Output each entry in full so that the result matches the data exactly.
Information provided START
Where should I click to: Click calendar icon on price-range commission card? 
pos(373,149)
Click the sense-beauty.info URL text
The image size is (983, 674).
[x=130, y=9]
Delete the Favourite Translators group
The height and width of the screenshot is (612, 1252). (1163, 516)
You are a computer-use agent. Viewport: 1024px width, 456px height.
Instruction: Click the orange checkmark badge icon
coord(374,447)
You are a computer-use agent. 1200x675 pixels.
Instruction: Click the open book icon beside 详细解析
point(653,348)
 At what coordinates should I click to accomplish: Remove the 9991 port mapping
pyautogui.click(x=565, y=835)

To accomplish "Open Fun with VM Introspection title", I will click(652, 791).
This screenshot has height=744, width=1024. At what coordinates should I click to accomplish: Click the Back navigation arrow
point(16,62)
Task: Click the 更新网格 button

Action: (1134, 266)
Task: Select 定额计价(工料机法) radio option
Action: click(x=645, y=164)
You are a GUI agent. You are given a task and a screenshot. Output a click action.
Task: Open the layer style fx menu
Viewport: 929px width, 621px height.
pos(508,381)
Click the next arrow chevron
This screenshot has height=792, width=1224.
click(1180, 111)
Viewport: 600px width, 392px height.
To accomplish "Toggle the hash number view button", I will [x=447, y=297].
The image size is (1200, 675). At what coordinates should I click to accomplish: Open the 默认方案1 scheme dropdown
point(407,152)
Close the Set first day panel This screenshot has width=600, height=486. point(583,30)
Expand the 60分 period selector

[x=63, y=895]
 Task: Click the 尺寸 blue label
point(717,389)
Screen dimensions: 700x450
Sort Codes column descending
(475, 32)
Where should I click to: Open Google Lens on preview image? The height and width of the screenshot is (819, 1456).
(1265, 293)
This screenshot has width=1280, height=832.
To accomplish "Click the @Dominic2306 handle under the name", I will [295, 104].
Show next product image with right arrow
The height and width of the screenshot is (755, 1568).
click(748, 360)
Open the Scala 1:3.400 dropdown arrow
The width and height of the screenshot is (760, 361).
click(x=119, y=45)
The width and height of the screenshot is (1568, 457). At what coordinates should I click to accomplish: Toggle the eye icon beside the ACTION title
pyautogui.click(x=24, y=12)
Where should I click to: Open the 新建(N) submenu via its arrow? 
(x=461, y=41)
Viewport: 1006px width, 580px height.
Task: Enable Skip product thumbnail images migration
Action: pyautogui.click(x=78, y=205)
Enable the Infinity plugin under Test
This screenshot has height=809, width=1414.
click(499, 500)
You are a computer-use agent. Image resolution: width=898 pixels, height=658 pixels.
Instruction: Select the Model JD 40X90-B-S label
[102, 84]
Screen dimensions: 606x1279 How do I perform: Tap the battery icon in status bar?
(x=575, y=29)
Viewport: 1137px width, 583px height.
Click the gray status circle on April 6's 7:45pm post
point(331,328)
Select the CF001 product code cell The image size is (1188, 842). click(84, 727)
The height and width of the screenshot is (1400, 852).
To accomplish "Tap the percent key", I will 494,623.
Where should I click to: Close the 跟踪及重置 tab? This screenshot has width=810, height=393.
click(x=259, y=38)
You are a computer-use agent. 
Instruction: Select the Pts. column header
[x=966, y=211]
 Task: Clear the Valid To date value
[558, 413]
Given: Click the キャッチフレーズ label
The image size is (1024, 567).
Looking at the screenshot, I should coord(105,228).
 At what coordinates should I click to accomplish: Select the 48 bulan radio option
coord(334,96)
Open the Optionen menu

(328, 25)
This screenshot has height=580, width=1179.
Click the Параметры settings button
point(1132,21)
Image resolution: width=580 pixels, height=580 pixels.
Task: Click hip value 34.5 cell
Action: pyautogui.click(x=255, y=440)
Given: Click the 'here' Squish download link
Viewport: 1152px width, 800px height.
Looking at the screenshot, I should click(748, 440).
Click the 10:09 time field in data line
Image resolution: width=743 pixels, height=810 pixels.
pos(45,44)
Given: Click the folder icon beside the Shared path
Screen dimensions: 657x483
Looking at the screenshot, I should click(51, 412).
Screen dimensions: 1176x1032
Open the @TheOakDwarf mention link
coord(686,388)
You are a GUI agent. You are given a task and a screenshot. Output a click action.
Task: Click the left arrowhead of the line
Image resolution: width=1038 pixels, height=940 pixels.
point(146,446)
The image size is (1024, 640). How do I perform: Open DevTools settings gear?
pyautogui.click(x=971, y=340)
Information provided END
- **Answer section**:
Where should I click to: Click calendar icon on price-range commission card? 
pos(373,149)
Click the sense-beauty.info URL text
The image size is (983, 674).
[x=130, y=9]
Delete the Favourite Translators group
The height and width of the screenshot is (612, 1252). (1163, 516)
You are a computer-use agent. Viewport: 1024px width, 456px height.
Instruction: Click the orange checkmark badge icon
coord(374,447)
You are a computer-use agent. 1200x675 pixels.
Instruction: Click the open book icon beside 详细解析
point(653,348)
 At what coordinates should I click to accomplish: Remove the 9991 port mapping
pyautogui.click(x=565, y=835)

To accomplish "Open Fun with VM Introspection title", I will click(652, 791).
This screenshot has height=744, width=1024. At what coordinates should I click to accomplish: Click the Back navigation arrow
point(16,62)
Task: Click the 更新网格 button

Action: (1134, 266)
Task: Select 定额计价(工料机法) radio option
Action: click(x=645, y=164)
You are a GUI agent. You are given a task and a screenshot. Output a click action.
Task: Open the layer style fx menu
Viewport: 929px width, 621px height.
pos(508,381)
Click the next arrow chevron
This screenshot has height=792, width=1224.
click(1180, 111)
Viewport: 600px width, 392px height.
To accomplish "Toggle the hash number view button", I will [x=447, y=297].
The image size is (1200, 675). At what coordinates should I click to accomplish: Open the 默认方案1 scheme dropdown
point(407,152)
Close the Set first day panel This screenshot has width=600, height=486. point(583,30)
Expand the 60分 period selector

[x=63, y=895]
 Task: Click the 尺寸 blue label
point(717,389)
Screen dimensions: 700x450
Sort Codes column descending
(475, 32)
Where should I click to: Open Google Lens on preview image? The height and width of the screenshot is (819, 1456).
(1265, 293)
This screenshot has width=1280, height=832.
To accomplish "Click the @Dominic2306 handle under the name", I will [295, 104].
Show next product image with right arrow
The height and width of the screenshot is (755, 1568).
click(748, 360)
Open the Scala 1:3.400 dropdown arrow
The width and height of the screenshot is (760, 361).
click(x=119, y=45)
The width and height of the screenshot is (1568, 457). At what coordinates should I click to accomplish: Toggle the eye icon beside the ACTION title
pyautogui.click(x=24, y=12)
Where should I click to: Open the 新建(N) submenu via its arrow? 
(x=461, y=41)
Viewport: 1006px width, 580px height.
Task: Enable Skip product thumbnail images migration
Action: pyautogui.click(x=78, y=205)
Enable the Infinity plugin under Test
This screenshot has height=809, width=1414.
click(499, 500)
You are a computer-use agent. Image resolution: width=898 pixels, height=658 pixels.
Instruction: Select the Model JD 40X90-B-S label
[102, 84]
Screen dimensions: 606x1279 How do I perform: Tap the battery icon in status bar?
(x=575, y=29)
Viewport: 1137px width, 583px height.
Click the gray status circle on April 6's 7:45pm post
point(331,328)
Select the CF001 product code cell The image size is (1188, 842). click(84, 727)
The height and width of the screenshot is (1400, 852).
To accomplish "Tap the percent key", I will 494,623.
Where should I click to: Close the 跟踪及重置 tab? This screenshot has width=810, height=393.
click(x=259, y=38)
You are a computer-use agent. 
Instruction: Select the Pts. column header
[x=966, y=211]
 Task: Clear the Valid To date value
[558, 413]
Given: Click the キャッチフレーズ label
The image size is (1024, 567).
Looking at the screenshot, I should coord(105,228).
 At what coordinates should I click to accomplish: Select the 48 bulan radio option
coord(334,96)
Open the Optionen menu

(328, 25)
This screenshot has height=580, width=1179.
Click the Параметры settings button
point(1132,21)
Image resolution: width=580 pixels, height=580 pixels.
Task: Click hip value 34.5 cell
Action: pyautogui.click(x=255, y=440)
Given: Click the 'here' Squish download link
Viewport: 1152px width, 800px height.
Looking at the screenshot, I should click(748, 440).
Click the 10:09 time field in data line
Image resolution: width=743 pixels, height=810 pixels.
pos(45,44)
Given: Click the folder icon beside the Shared path
Screen dimensions: 657x483
Looking at the screenshot, I should click(51, 412).
Screen dimensions: 1176x1032
Open the @TheOakDwarf mention link
coord(686,388)
You are a GUI agent. You are given a task and a screenshot. Output a click action.
Task: Click the left arrowhead of the line
Image resolution: width=1038 pixels, height=940 pixels.
point(146,446)
The image size is (1024, 640). How do I perform: Open DevTools settings gear?
pyautogui.click(x=971, y=340)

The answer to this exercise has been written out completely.